Plaintiffs move to add Inspector Thomas Galati as a Defendant. They assert both state and federal law claims against him. Defendants concede that there is no bar to adding Galati as a Defendant on Plaintiffs' federal claims. Defendants argue, however, that Plaintiffs cannot add Galati as a Defendant because the statute of limitations period has expired and neither Fed. R. Civ. P. 15(c)(3) nor the New York state relation back doctrine applies.

For the reasons stated below, the Motion is denied.

I. Background

This case involves one hundred forty-seven Plaintiffs who were arrested on August 31, 2004 during the Republican National Convention ("RNC"). The Complaint was filed on September 30, 2005 and it identified three Defendants by name -- Mayor Michael Bloomberg, Police Commissioner Raymond Kelly, and Assistant Police Chief Terence Monahan. The Complaint also named John and Jane Doe Defendants.

| Requirements |
A: In the court opinion excerpt, which Defendants does the Complaint identify by name?
B: Answer these questions from the court opinion excerpt:
(i) What do Defendants concede about adding Galati as a Defendant?
(ii) How many Plaintiffs does the case involve?
(iii) On what date was the Complaint filed?
C: Rewrite the part of the court opinion excerpt that opens with the words containing "For the reasons" and closes with "Jane Doe Defendants.", putting "Petition" in place of "Complaint".
The records that follow have no connection to the court opinion excerpt.

| Stored rows |

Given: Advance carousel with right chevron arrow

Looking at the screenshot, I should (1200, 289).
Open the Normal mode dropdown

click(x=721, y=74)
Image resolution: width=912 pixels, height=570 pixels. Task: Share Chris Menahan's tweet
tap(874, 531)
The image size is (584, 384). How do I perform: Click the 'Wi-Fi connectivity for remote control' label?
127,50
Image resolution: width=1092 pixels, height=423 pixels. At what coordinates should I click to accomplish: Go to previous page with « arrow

| Solutions |
A: Mayor Michael Bloomberg, Police Commissioner Raymond Kelly, and Assistant Police Chief Terence Monahan.

B:
(i) There is no bar to adding Galati as a Defendant on Plaintiffs' federal claims.
(ii) One hundred forty-seven.
(iii) September 30, 2005.

C:
For the reasons stated below, the Motion is denied.

I. Background

This case involves one hundred forty-seven Plaintiffs who were arrested on August 31, 2004 during the Republican National Convention ("RNC"). The Petition was filed on September 30, 2005 and it identified three Defendants by name -- Mayor Michael Bloomberg, Police Commissioner Raymond Kelly, and Assistant Police Chief Terence Monahan. The Petition also named John and Jane Doe Defendants.